= Vicio Latino =

Madrid musical group

Vicio Latino is a Eurodance act from Madrid, Spain. They started out as a studio act consisting of Miguel Angel Arenas (producer), and Pedro Vidal (also known as a producer as RT-1 (Ivan, Dj Ventura Mr Backer)).

In 1983 they released the single "¿Qué Me Pasa, Qué Me Pasa?" a Euro disco song that included different sections each with a different tempo, all based on synthesizers and electronic drums. It was a minor Eurodance hit. The chorus was sung in Spanish by female vocalists, while male vocals were sung in an invented language imitating English-language phonetics in the style of American funk singers (somewhat like the later hit "Asereje" by Las Ketchup, or previously Tom Tom Club's "Wordy Rappinghood").

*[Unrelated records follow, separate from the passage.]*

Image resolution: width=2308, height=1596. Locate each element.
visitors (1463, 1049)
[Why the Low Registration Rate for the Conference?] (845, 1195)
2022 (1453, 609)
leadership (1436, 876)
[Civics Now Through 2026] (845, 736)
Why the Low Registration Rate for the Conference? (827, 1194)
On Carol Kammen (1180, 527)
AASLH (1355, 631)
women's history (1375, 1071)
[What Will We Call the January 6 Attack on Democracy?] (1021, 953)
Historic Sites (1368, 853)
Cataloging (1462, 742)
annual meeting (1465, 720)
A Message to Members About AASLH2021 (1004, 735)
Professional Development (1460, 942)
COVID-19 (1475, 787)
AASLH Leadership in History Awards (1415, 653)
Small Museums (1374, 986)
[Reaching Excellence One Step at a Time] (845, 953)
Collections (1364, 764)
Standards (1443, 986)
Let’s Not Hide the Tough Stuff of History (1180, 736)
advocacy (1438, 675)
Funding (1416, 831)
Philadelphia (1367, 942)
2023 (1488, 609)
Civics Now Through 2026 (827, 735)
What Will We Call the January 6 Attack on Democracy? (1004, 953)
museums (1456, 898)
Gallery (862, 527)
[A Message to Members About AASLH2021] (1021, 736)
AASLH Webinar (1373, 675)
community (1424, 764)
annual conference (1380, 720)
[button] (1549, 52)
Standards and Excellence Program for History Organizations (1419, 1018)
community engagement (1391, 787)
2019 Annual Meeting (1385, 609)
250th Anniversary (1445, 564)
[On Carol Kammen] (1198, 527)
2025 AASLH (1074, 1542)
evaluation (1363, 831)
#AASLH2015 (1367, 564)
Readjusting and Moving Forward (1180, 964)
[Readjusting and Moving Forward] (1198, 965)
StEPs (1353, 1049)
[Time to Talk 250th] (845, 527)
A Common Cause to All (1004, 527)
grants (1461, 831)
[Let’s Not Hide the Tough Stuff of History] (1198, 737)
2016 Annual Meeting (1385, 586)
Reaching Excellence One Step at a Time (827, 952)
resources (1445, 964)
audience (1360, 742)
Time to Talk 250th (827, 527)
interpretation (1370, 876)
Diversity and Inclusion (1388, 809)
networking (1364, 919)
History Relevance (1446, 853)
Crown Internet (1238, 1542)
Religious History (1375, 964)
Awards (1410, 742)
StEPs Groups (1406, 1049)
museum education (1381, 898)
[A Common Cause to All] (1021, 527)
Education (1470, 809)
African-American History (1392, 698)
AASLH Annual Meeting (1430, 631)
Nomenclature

In 1984 they released "¿Sabes qué hora es?", also by the Spanish subsidiary of the label Epic, another Eurodance song recorded in Doublewtronics studios in Madrid. The 12" Maxi contains "Sabes que hora es?" (12" version), "Horario disco", and "Sabes que hora es (versión casual)". It is sung in Spanish, English and Italian. Flamenco guitarist Raimundo Amador collaborated on the song. The song reproduces a three-section structure as in "¿Qué Me Pasa, Qué Me Pasa?" (a modern version of a three-movement suite). One section is the vocal version of the B-side track "Horario disco".